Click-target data
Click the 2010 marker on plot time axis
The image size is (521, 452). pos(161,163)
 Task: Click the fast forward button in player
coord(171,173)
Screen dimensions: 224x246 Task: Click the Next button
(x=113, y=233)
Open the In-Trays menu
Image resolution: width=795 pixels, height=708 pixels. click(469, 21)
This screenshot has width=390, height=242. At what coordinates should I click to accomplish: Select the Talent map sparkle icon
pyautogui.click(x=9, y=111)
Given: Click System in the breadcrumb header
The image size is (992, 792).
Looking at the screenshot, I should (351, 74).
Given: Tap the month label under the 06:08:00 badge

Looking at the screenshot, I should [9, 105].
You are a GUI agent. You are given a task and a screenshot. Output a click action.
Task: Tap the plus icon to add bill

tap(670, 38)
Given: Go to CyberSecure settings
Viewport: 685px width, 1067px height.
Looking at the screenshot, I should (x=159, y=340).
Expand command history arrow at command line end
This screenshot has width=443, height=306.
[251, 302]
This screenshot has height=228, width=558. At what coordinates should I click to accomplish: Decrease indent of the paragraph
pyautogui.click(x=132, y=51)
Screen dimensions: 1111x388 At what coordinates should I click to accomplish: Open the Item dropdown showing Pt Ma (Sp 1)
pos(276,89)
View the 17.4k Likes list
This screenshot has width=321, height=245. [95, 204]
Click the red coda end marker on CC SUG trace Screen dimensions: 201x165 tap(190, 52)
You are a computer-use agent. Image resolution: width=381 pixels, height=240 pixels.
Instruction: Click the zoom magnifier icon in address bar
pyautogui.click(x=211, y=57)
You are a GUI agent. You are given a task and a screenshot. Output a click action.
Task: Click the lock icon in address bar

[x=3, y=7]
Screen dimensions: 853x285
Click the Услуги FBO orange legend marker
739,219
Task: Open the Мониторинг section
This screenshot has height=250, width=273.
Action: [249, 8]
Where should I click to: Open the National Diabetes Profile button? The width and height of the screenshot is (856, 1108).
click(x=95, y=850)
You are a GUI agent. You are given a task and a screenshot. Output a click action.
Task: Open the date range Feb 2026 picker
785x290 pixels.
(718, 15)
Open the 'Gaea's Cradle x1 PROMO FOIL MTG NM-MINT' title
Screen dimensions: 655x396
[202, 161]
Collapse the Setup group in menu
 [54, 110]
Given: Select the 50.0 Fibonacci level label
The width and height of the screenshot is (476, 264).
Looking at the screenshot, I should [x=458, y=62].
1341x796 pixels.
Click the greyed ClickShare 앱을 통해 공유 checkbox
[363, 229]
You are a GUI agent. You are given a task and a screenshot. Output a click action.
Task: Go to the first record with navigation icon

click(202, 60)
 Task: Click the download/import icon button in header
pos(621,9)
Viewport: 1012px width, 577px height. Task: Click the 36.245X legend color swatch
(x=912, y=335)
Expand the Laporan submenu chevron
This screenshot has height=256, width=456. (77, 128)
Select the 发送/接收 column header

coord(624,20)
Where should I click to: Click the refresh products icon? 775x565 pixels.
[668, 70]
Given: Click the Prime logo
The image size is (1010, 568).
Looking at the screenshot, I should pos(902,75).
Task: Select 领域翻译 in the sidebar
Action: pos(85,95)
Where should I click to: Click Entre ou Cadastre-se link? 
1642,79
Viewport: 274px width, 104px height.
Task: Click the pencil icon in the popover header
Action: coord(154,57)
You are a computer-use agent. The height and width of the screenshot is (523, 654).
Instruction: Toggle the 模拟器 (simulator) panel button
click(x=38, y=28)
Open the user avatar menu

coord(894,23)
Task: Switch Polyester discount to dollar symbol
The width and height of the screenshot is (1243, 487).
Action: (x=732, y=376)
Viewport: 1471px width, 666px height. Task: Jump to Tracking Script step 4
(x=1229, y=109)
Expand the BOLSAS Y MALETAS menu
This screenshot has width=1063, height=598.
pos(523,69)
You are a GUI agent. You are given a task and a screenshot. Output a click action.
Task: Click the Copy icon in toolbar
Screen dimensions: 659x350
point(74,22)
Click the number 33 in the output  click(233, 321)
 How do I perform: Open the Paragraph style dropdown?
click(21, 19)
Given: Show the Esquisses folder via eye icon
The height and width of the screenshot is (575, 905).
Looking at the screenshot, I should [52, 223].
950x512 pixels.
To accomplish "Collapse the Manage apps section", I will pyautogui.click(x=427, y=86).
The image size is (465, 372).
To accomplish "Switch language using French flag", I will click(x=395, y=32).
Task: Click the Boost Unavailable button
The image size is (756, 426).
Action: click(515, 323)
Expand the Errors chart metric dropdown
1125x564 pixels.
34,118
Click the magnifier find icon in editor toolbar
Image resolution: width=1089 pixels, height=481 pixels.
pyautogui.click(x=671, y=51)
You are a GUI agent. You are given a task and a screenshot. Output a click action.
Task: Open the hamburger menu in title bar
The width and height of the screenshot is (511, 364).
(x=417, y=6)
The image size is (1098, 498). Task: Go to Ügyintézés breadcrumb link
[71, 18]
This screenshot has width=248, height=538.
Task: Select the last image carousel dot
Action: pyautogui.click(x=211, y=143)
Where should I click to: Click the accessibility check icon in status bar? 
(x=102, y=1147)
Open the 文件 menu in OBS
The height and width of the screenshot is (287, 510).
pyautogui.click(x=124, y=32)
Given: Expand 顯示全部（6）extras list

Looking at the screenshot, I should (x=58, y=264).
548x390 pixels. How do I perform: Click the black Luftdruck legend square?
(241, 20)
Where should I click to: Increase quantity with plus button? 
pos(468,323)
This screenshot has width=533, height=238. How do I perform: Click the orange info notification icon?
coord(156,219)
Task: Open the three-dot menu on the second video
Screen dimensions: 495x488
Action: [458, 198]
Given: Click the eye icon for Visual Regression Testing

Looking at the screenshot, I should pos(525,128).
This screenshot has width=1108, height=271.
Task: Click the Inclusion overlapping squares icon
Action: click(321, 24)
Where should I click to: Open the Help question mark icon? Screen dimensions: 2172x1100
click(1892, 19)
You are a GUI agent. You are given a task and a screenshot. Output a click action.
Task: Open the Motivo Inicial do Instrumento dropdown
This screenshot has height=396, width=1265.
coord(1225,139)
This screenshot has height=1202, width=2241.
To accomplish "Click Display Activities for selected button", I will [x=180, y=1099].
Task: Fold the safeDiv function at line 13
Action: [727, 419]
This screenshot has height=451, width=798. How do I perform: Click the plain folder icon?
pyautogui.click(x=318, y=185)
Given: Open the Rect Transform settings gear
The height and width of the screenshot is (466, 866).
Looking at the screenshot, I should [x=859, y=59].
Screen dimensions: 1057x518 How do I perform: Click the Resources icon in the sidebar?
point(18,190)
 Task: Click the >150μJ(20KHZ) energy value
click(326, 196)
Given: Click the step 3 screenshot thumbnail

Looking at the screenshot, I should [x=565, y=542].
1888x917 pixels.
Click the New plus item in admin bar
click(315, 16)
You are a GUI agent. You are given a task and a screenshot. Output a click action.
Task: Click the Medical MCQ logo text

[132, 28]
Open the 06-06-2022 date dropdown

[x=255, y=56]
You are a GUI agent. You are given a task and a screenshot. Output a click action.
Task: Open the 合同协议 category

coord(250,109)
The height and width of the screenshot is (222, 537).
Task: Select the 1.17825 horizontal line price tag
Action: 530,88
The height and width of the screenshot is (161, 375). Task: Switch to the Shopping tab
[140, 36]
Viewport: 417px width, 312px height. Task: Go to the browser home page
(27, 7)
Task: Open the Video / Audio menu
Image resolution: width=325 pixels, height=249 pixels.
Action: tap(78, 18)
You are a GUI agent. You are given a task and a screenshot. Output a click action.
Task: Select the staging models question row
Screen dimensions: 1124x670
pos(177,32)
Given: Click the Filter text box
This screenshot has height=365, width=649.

### Written problem
Rewrite all of the material above, putting "URL bar" wherever "address bar" appears and keeping every other word the same.

### Task result
Click the 2010 marker on plot time axis
The image size is (521, 452). pos(161,163)
 Task: Click the fast forward button in player
coord(171,173)
Screen dimensions: 224x246 Task: Click the Next button
(x=113, y=233)
Open the In-Trays menu
Image resolution: width=795 pixels, height=708 pixels. click(469, 21)
This screenshot has width=390, height=242. At what coordinates should I click to accomplish: Select the Talent map sparkle icon
pyautogui.click(x=9, y=111)
Given: Click System in the breadcrumb header
The image size is (992, 792).
Looking at the screenshot, I should (351, 74).
Given: Tap the month label under the 06:08:00 badge

Looking at the screenshot, I should [9, 105].
You are a GUI agent. You are given a task and a screenshot. Output a click action.
Task: Tap the plus icon to add bill

tap(670, 38)
Given: Go to CyberSecure settings
Viewport: 685px width, 1067px height.
Looking at the screenshot, I should (x=159, y=340).
Expand command history arrow at command line end
This screenshot has width=443, height=306.
[251, 302]
This screenshot has height=228, width=558. At what coordinates should I click to accomplish: Decrease indent of the paragraph
pyautogui.click(x=132, y=51)
Screen dimensions: 1111x388 At what coordinates should I click to accomplish: Open the Item dropdown showing Pt Ma (Sp 1)
pos(276,89)
View the 17.4k Likes list
This screenshot has width=321, height=245. [95, 204]
Click the red coda end marker on CC SUG trace Screen dimensions: 201x165 tap(190, 52)
You are a computer-use agent. Image resolution: width=381 pixels, height=240 pixels.
Instruction: Click the zoom magnifier icon in URL bar
pyautogui.click(x=211, y=57)
You are a GUI agent. You are given a task and a screenshot. Output a click action.
Task: Click the lock icon in URL bar

[x=3, y=7]
Screen dimensions: 853x285
Click the Услуги FBO orange legend marker
739,219
Task: Open the Мониторинг section
This screenshot has height=250, width=273.
Action: [249, 8]
Where should I click to: Open the National Diabetes Profile button? The width and height of the screenshot is (856, 1108).
click(x=95, y=850)
You are a GUI agent. You are given a task and a screenshot. Output a click action.
Task: Open the date range Feb 2026 picker
785x290 pixels.
(718, 15)
Open the 'Gaea's Cradle x1 PROMO FOIL MTG NM-MINT' title
Screen dimensions: 655x396
[202, 161]
Collapse the Setup group in menu
 [54, 110]
Given: Select the 50.0 Fibonacci level label
The width and height of the screenshot is (476, 264).
Looking at the screenshot, I should [x=458, y=62].
1341x796 pixels.
Click the greyed ClickShare 앱을 통해 공유 checkbox
[363, 229]
You are a GUI agent. You are given a task and a screenshot. Output a click action.
Task: Go to the first record with navigation icon

click(202, 60)
 Task: Click the download/import icon button in header
pos(621,9)
Viewport: 1012px width, 577px height. Task: Click the 36.245X legend color swatch
(x=912, y=335)
Expand the Laporan submenu chevron
This screenshot has height=256, width=456. (77, 128)
Select the 发送/接收 column header

coord(624,20)
Where should I click to: Click the refresh products icon? 775x565 pixels.
[668, 70]
Given: Click the Prime logo
The image size is (1010, 568).
Looking at the screenshot, I should pos(902,75).
Task: Select 领域翻译 in the sidebar
Action: pos(85,95)
Where should I click to: Click Entre ou Cadastre-se link? 
1642,79
Viewport: 274px width, 104px height.
Task: Click the pencil icon in the popover header
Action: coord(154,57)
You are a computer-use agent. The height and width of the screenshot is (523, 654).
Instruction: Toggle the 模拟器 (simulator) panel button
click(x=38, y=28)
Open the user avatar menu

coord(894,23)
Task: Switch Polyester discount to dollar symbol
The width and height of the screenshot is (1243, 487).
Action: (x=732, y=376)
Viewport: 1471px width, 666px height. Task: Jump to Tracking Script step 4
(x=1229, y=109)
Expand the BOLSAS Y MALETAS menu
This screenshot has width=1063, height=598.
pos(523,69)
You are a GUI agent. You are given a task and a screenshot. Output a click action.
Task: Click the Copy icon in toolbar
Screen dimensions: 659x350
point(74,22)
Click the number 33 in the output  click(233, 321)
 How do I perform: Open the Paragraph style dropdown?
click(21, 19)
Given: Show the Esquisses folder via eye icon
The height and width of the screenshot is (575, 905).
Looking at the screenshot, I should [52, 223].
950x512 pixels.
To accomplish "Collapse the Manage apps section", I will pyautogui.click(x=427, y=86).
The image size is (465, 372).
To accomplish "Switch language using French flag", I will click(x=395, y=32).
Task: Click the Boost Unavailable button
The image size is (756, 426).
Action: click(515, 323)
Expand the Errors chart metric dropdown
1125x564 pixels.
34,118
Click the magnifier find icon in editor toolbar
Image resolution: width=1089 pixels, height=481 pixels.
pyautogui.click(x=671, y=51)
You are a GUI agent. You are given a task and a screenshot. Output a click action.
Task: Open the hamburger menu in title bar
The width and height of the screenshot is (511, 364).
(x=417, y=6)
The image size is (1098, 498). Task: Go to Ügyintézés breadcrumb link
[71, 18]
This screenshot has width=248, height=538.
Task: Select the last image carousel dot
Action: pyautogui.click(x=211, y=143)
Where should I click to: Click the accessibility check icon in status bar? 
(x=102, y=1147)
Open the 文件 menu in OBS
The height and width of the screenshot is (287, 510).
pyautogui.click(x=124, y=32)
Given: Expand 顯示全部（6）extras list

Looking at the screenshot, I should (x=58, y=264).
548x390 pixels. How do I perform: Click the black Luftdruck legend square?
(241, 20)
Where should I click to: Increase quantity with plus button? 
pos(468,323)
This screenshot has width=533, height=238. How do I perform: Click the orange info notification icon?
coord(156,219)
Task: Open the three-dot menu on the second video
Screen dimensions: 495x488
Action: [458, 198]
Given: Click the eye icon for Visual Regression Testing

Looking at the screenshot, I should pos(525,128).
This screenshot has width=1108, height=271.
Task: Click the Inclusion overlapping squares icon
Action: click(321, 24)
Where should I click to: Open the Help question mark icon? Screen dimensions: 2172x1100
click(1892, 19)
You are a GUI agent. You are given a task and a screenshot. Output a click action.
Task: Open the Motivo Inicial do Instrumento dropdown
This screenshot has height=396, width=1265.
coord(1225,139)
This screenshot has height=1202, width=2241.
To accomplish "Click Display Activities for selected button", I will [x=180, y=1099].
Task: Fold the safeDiv function at line 13
Action: [727, 419]
This screenshot has height=451, width=798. How do I perform: Click the plain folder icon?
pyautogui.click(x=318, y=185)
Given: Open the Rect Transform settings gear
The height and width of the screenshot is (466, 866).
Looking at the screenshot, I should [x=859, y=59].
Screen dimensions: 1057x518 How do I perform: Click the Resources icon in the sidebar?
point(18,190)
 Task: Click the >150μJ(20KHZ) energy value
click(326, 196)
Given: Click the step 3 screenshot thumbnail

Looking at the screenshot, I should [x=565, y=542].
1888x917 pixels.
Click the New plus item in admin bar
click(315, 16)
You are a GUI agent. You are given a task and a screenshot. Output a click action.
Task: Click the Medical MCQ logo text

[132, 28]
Open the 06-06-2022 date dropdown

[x=255, y=56]
You are a GUI agent. You are given a task and a screenshot. Output a click action.
Task: Open the 合同协议 category

coord(250,109)
The height and width of the screenshot is (222, 537).
Task: Select the 1.17825 horizontal line price tag
Action: 530,88
The height and width of the screenshot is (161, 375). Task: Switch to the Shopping tab
[140, 36]
Viewport: 417px width, 312px height. Task: Go to the browser home page
(27, 7)
Task: Open the Video / Audio menu
Image resolution: width=325 pixels, height=249 pixels.
Action: tap(78, 18)
You are a GUI agent. You are given a task and a screenshot. Output a click action.
Task: Select the staging models question row
Screen dimensions: 1124x670
pos(177,32)
Given: Click the Filter text box
This screenshot has height=365, width=649.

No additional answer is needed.